### EXERCISE REQUIREMENTS
Reproduce only the lines starting with the line that contains "Task: Click the Fonts folder icon" and going on through the line that contains "Action: point(32,88)", changing "Fonts" to "Downloads" and leaving everything else as it is.

### GIVEN ENTRIES
___
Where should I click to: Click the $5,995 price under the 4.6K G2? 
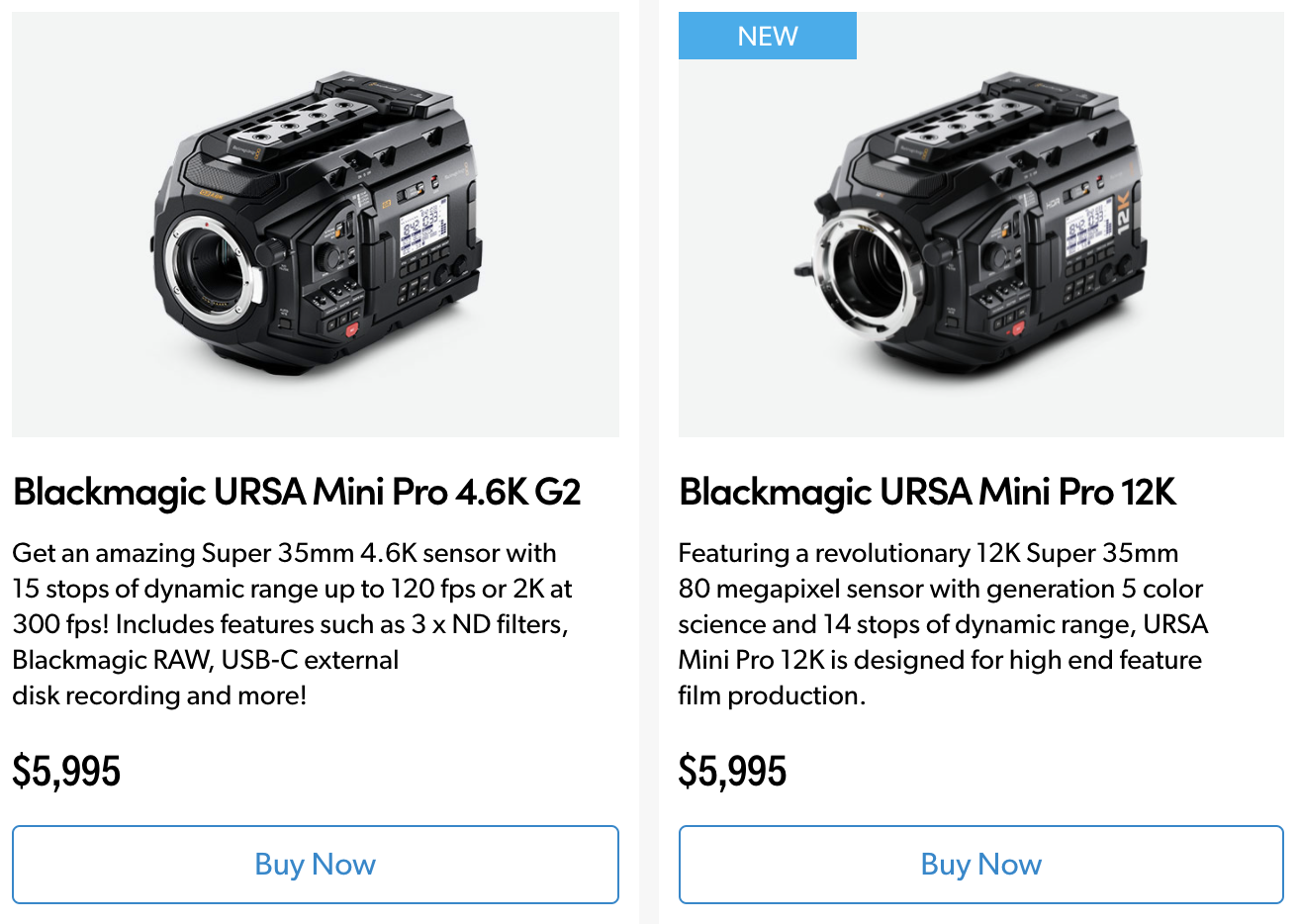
___
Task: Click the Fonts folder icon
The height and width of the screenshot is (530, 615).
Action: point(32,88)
___
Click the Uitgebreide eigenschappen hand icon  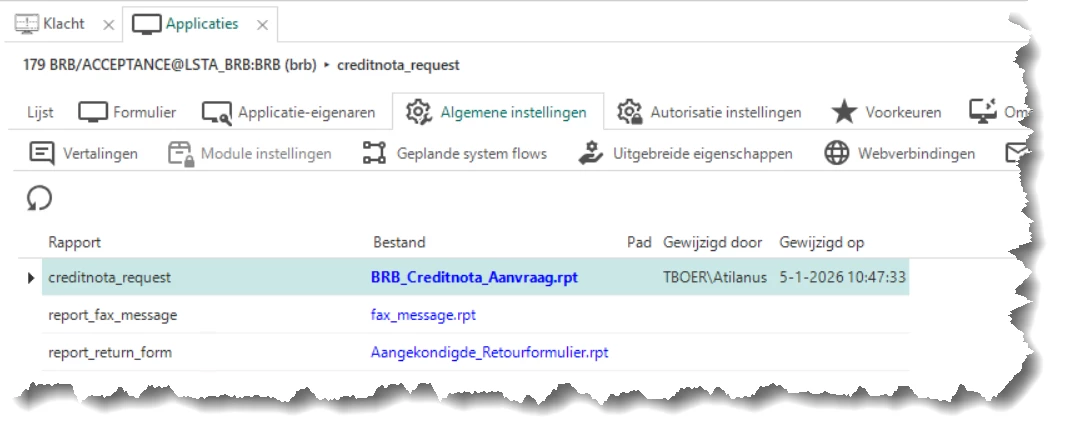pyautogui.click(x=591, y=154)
___
### OUTPUT
Task: Click the Downloads folder icon
The height and width of the screenshot is (530, 615).
Action: point(32,88)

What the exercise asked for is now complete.